I’m looking for advice on how to get started with a NAS, probably Synology since it’s beginner friendly and often well recommended. I’m thinking of a 2 bay case with 2x4TB HDDs in RAID1 setup. What do I have to look out for in a device to get the best bang for my bucks?
My use case:
I have various documents, software projects, family pictures, videos that I want to store on something more reliable than a bunch of internal/external HDDs or USB sticks. I have a full *arr stack and jellyfin but I want to move these to my “server” laptop and docker once NAS is setup, and then host the files on it.
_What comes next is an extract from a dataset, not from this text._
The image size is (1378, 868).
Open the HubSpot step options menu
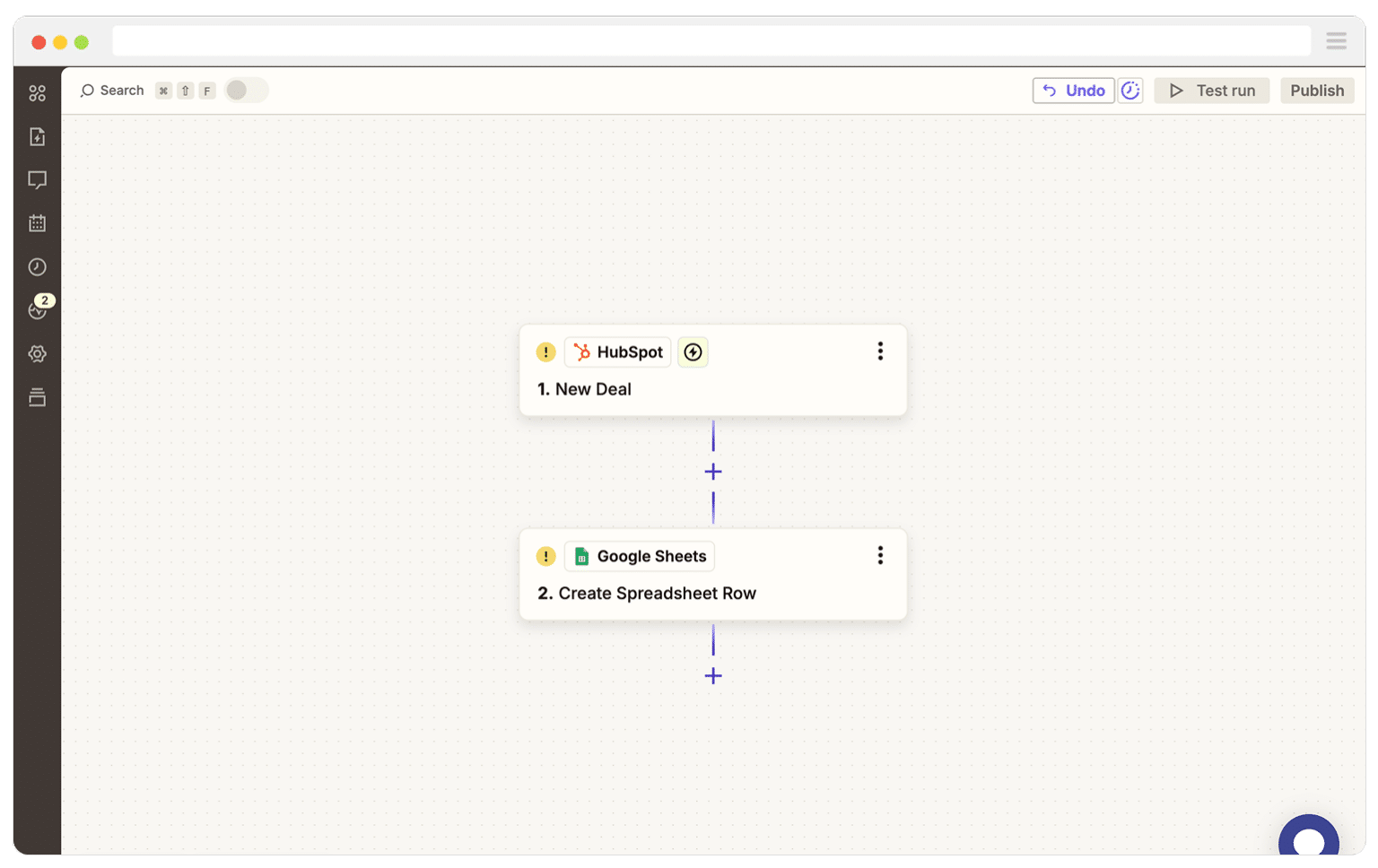880,351
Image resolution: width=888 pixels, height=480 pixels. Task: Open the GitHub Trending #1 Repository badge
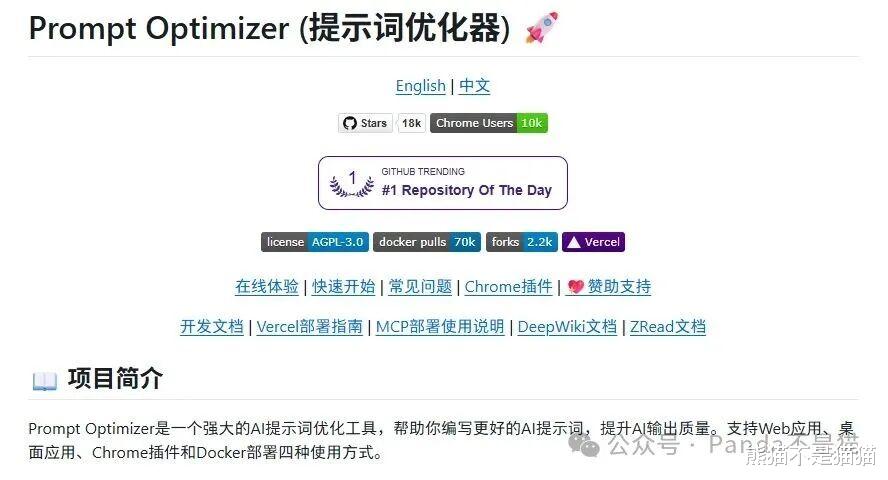tap(443, 183)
For projects I might want to self-host gitea down the line.
Some more specific questions:
- if I go with a 2 bay NAS case, can i also connect my old external drive to it as a separate drive, can they handle USB3 drives? Will it require reformatting since it was used on windows so far?
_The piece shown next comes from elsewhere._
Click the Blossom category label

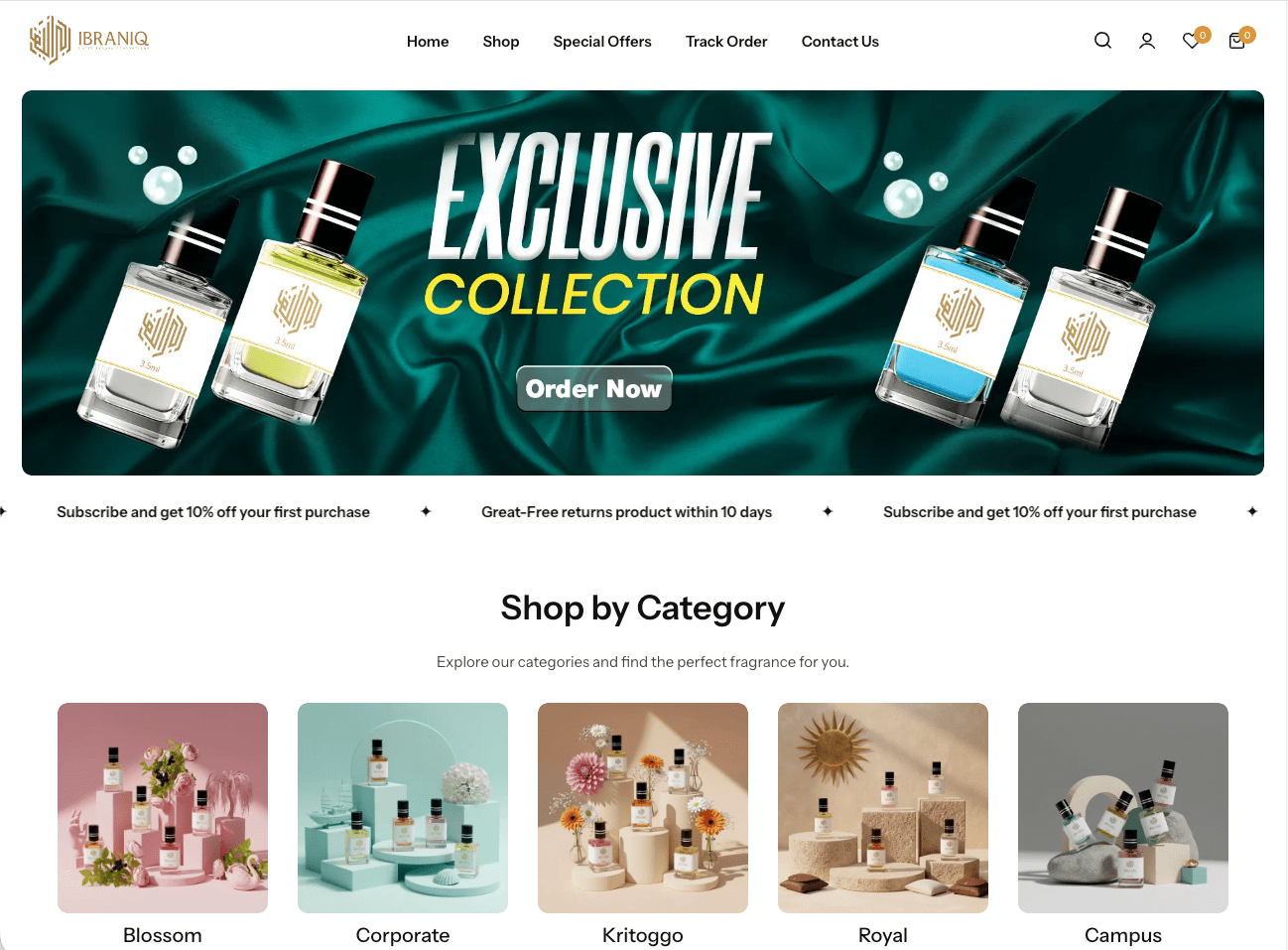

- are there any issues with connecting docker
drivesvolumes to a NAS? - noise issues - does the NAS itself make a noticeable amount of noise or is it just the drives?
- whats the life expectancy of a NAS? if it dies, can I just plug the drives into a new one?
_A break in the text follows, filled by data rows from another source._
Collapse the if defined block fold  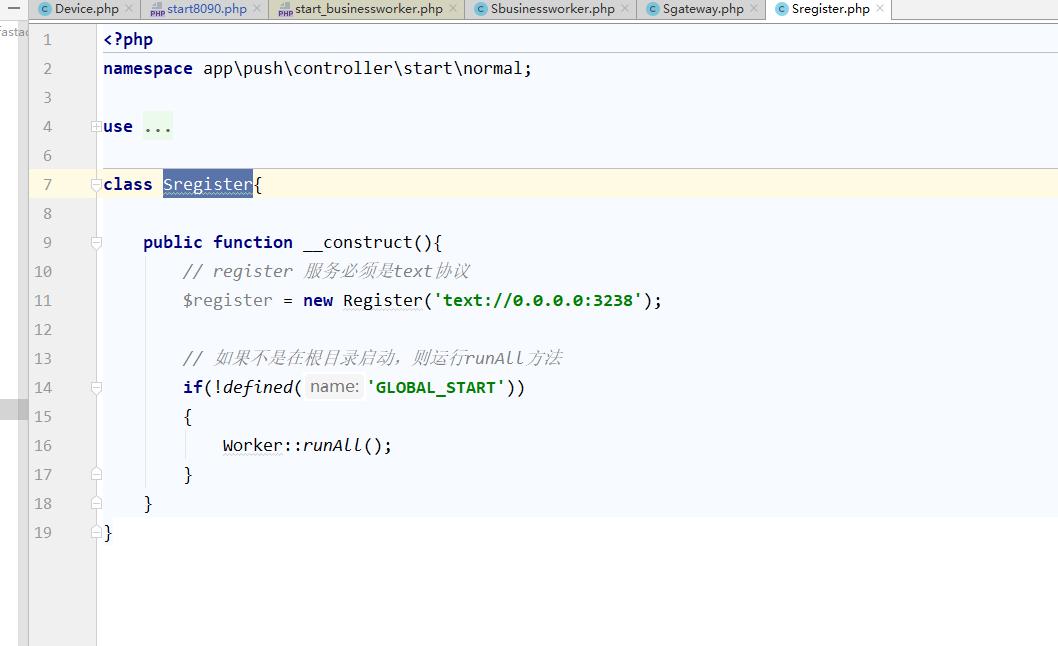96,387

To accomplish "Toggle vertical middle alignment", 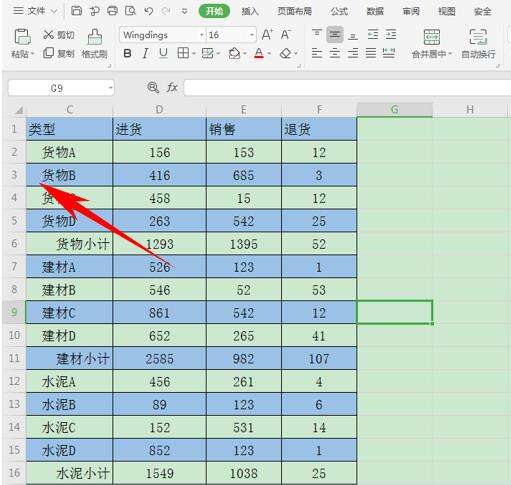I will (x=335, y=34).
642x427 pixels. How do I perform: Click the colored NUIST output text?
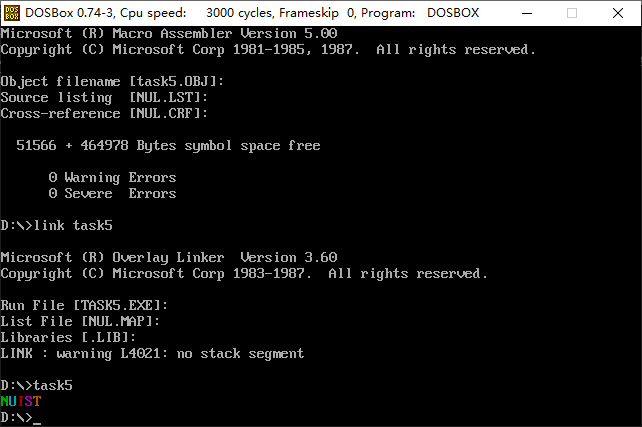[x=21, y=401]
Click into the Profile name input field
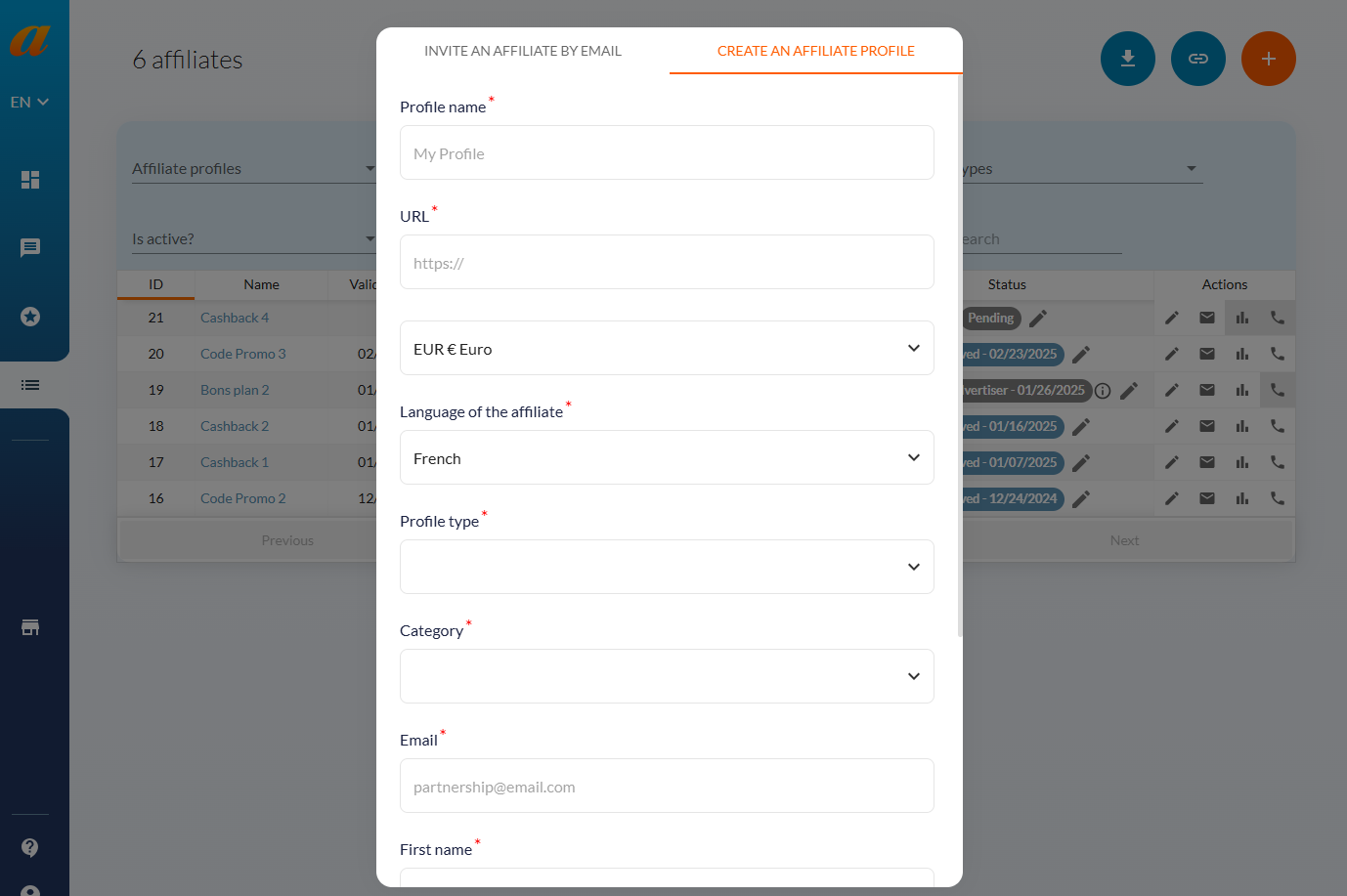The width and height of the screenshot is (1347, 896). [667, 153]
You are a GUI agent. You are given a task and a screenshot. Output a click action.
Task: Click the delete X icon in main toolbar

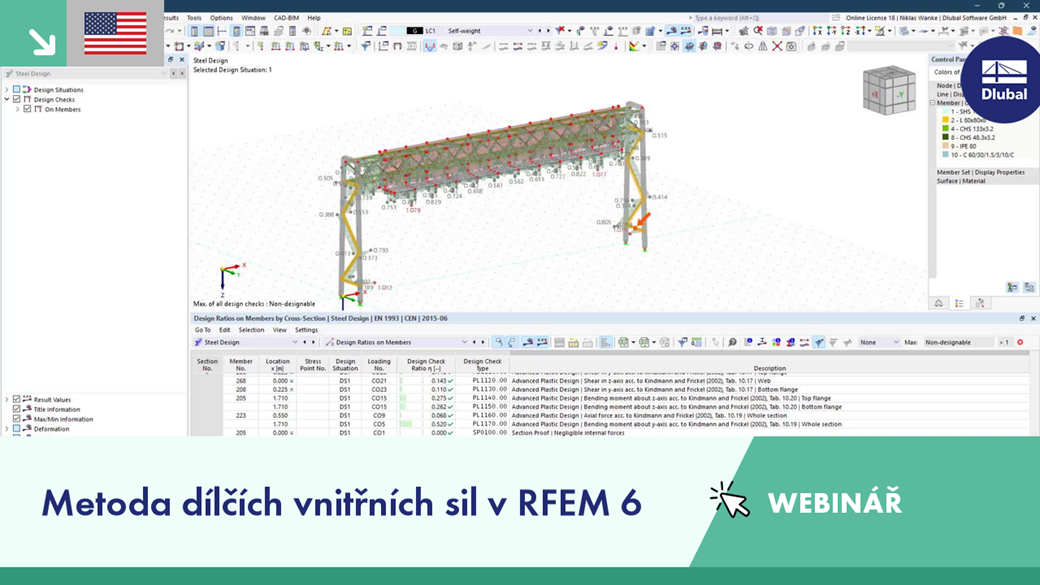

- does syncthing work well with a NAS or is there a better way of syncing local files to the NAS for backup?
Sorry for the question dump, just wanted to cover as many possible issues as possible 😅
- Yes, but NTFS is a bad filesystem, so I would format it anyways.
- What are docker drives? Docker works on any normal Linux distro. Some commercial NAS are *BSD based though and there you need to use some ugly workarounds.
- Usually the fans make the most noise as NAS cases are optimized for heavy drive use and thus use a lot of ventilation. If you are a typical home user you might be better off repurposing a small form factor quiet media PC, but look for one that can fit the drives you want.
- Same as a regular PC. If the NAS is using standard software raid or btrfs/zfs then yes, with hardware raid no (avoid!).
- There are many different ways with different pro and cons. It really depends on what you want.